Krankenkassen müssen nicht mehr extra über höhere Beiträge informieren
Veröffentlicht am: 11.09.2026 um 13:28 Uhr | dpa, AD HOC NEWSMit dem Ende der Informationspflicht müssen gesetzlich Versicherte künftig stärker selbst darauf achten, ob ihre Krankenkasse den Zusatzbeitrag erhöht.
Sonderkündigungsrecht bleibt bestehen
Bei einer Anhebung des Zusatzbeitrags gilt weiterhin ein Sonderkündigungsrecht. Wer davon Gebrauch machen will, muss die Frist bis zum Ende des Monats einhalten, in dem der neue Beitrag erstmals greift.

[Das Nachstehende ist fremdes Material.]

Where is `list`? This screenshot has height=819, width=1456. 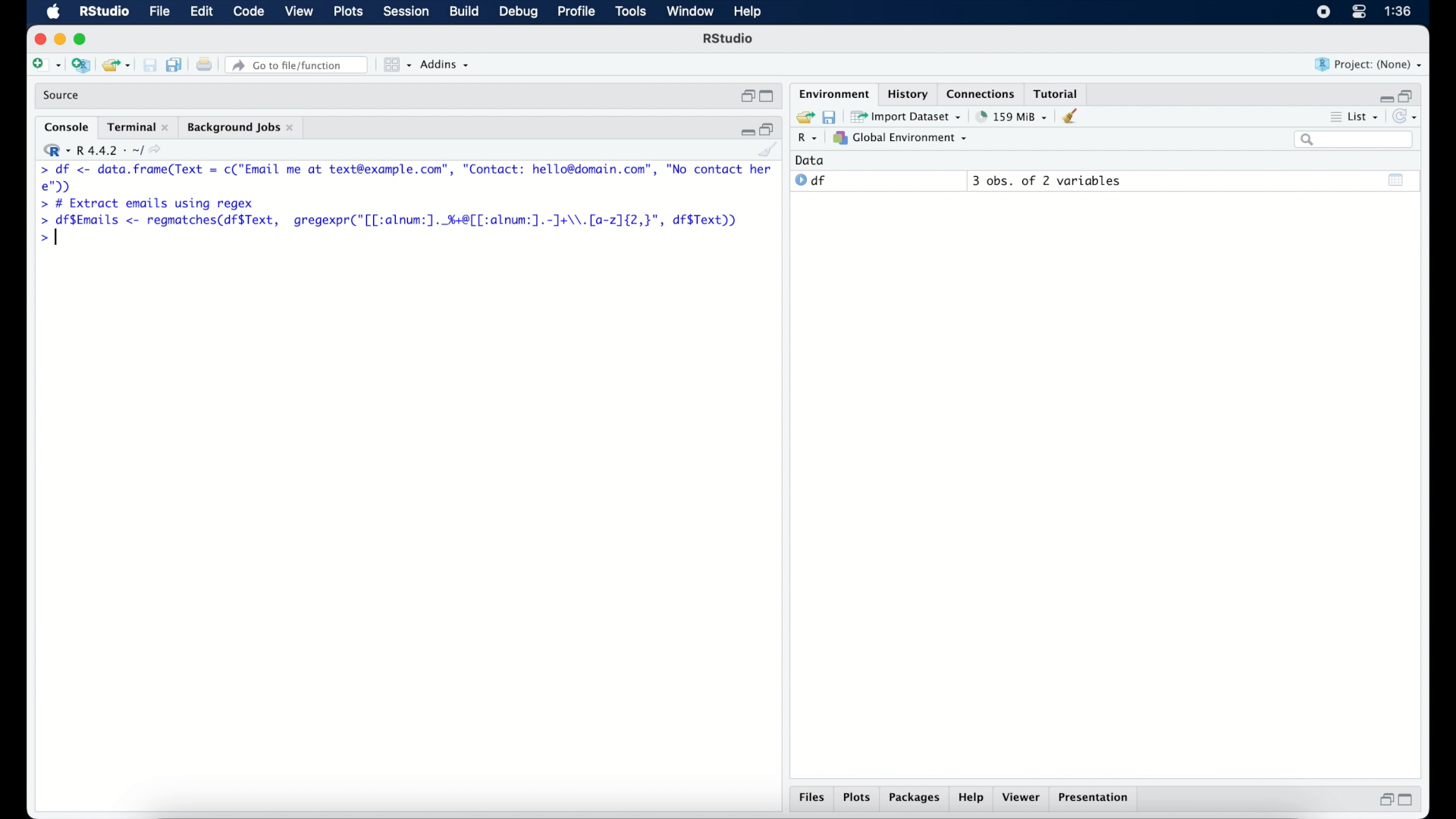 list is located at coordinates (1359, 116).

Verbraucherschützer warnen vor Nachteilen
Verbraucherschützer kritisieren die Streichung scharf und fordern eine Korrektur durch die Bundesregierung. Sie befürchten, dass Versicherte eine Erhöhung erst bemerken, wenn sie sich bereits im Nettogehalt niederschlägt und der Wechsel der Kasse zu spät kommt.
Kassen wollen weiter informieren
Große Krankenkassen kündigen an, ihre Mitglieder trotz des Wegfalls der Pflicht weiter über Beitragsänderungen zu informieren. Geplant sind dafür vor allem digitale Kanäle wie Webseiten, teils auch Mitgliederzeitschriften oder andere Kommunikationswege.

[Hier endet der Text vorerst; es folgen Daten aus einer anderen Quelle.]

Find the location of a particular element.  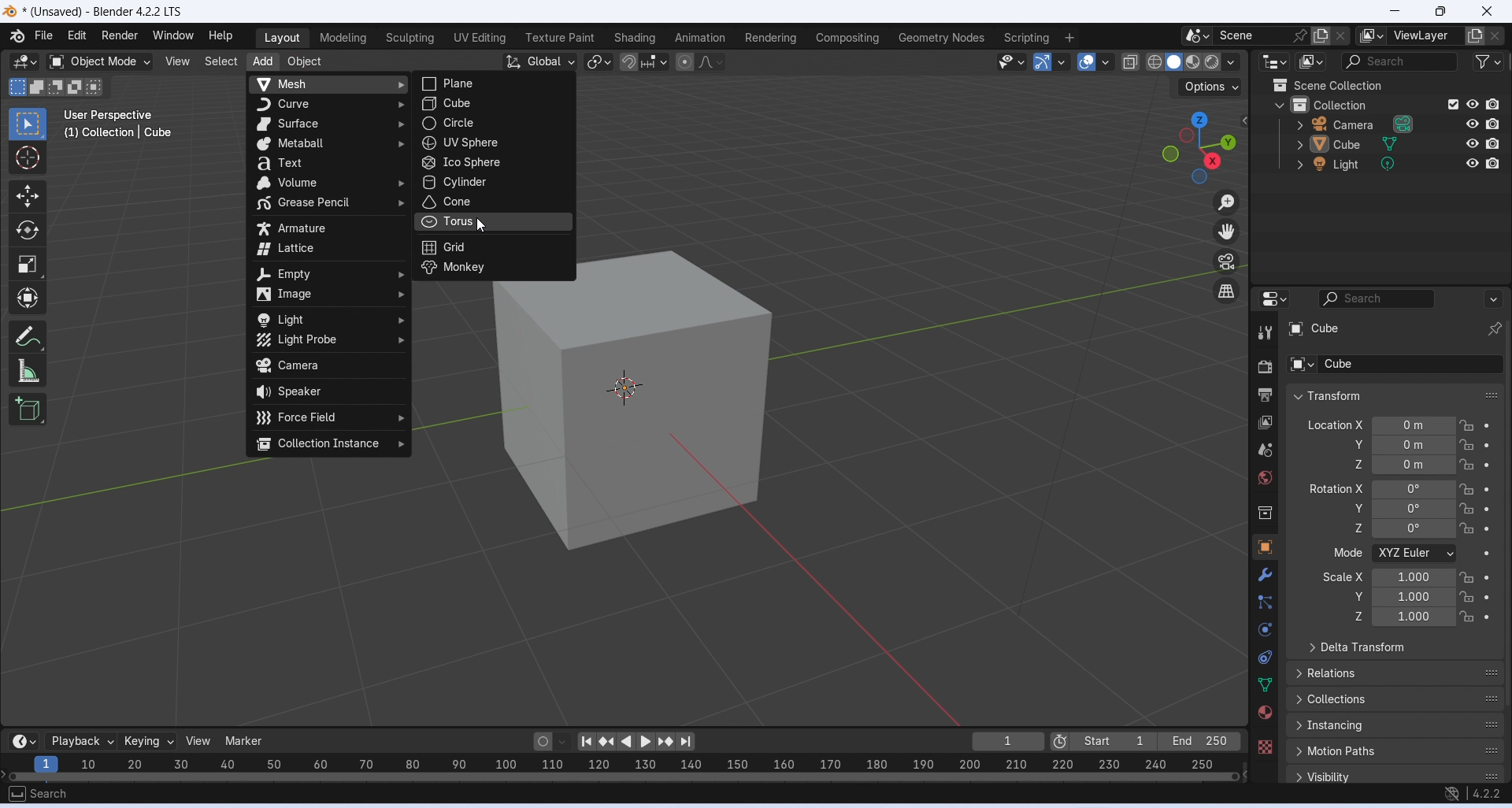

Was der Eingriff für Versicherte bedeutet
Der Wegfall der Informationspflicht trifft Millionen gesetzlich Versicherte unmittelbar, weil Beitragsänderungen künftig leichter übersehen werden können. Wer eine Erhöhung des Zusatzbeitrags bemerkt, muss das Sonderkündigungsrecht weiterhin fristgerecht nutzen; genau daran hängt in der Praxis oft die Chance, kurzfristig zu einer günstigeren Kasse zu wechseln.

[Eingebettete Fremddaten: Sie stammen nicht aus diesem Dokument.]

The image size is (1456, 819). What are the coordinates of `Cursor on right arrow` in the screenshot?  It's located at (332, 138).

Warum der Streit politisch heikel ist
Die Entscheidung passt in die laufenden Bemühungen, die Kosten im Gesundheitssystem zu dämpfen. Zugleich verschiebt sie Verantwortung von den Kassen stärker auf die Mitglieder, die ihre Post, Kontenbewegungen oder Online-Zugänge selbst im Blick behalten müssen. Für viele Haushalte kann schon ein kleiner Anstieg spürbar sein, weil Krankenkassenbeiträge direkt vom Bruttolohn abgehen und sich damit sofort im Netto auswirken.
Folgen für Transparenz und Wettbewerb
Für den Wettbewerb zwischen den Kassen ist der Punkt relevant, weil ein Wechsel bei steigenden Beiträgen nur dann eine reale Option bleibt, wenn Betroffene die Erhöhung rechtzeitig erkennen. Dass große Kassen dennoch weiter informieren wollen, dürfte die praktische Lücke nur teilweise schließen. Entscheidend wird sein, wie sichtbar und verlässlich diese freiwilligen Hinweise ausfallen und ob Versicherte sich künftig stärker auf digitale Kanäle verlassen müssen.